Please repeat all of the listing exactly.
+===+
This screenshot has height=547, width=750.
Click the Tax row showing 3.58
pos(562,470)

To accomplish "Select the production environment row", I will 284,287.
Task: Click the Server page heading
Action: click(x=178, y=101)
+===+
WRITTEN REPLY:
This screenshot has height=547, width=750.
Click the Tax row showing 3.58
pos(562,470)

To accomplish "Select the production environment row", I will 284,287.
Task: Click the Server page heading
Action: click(x=178, y=101)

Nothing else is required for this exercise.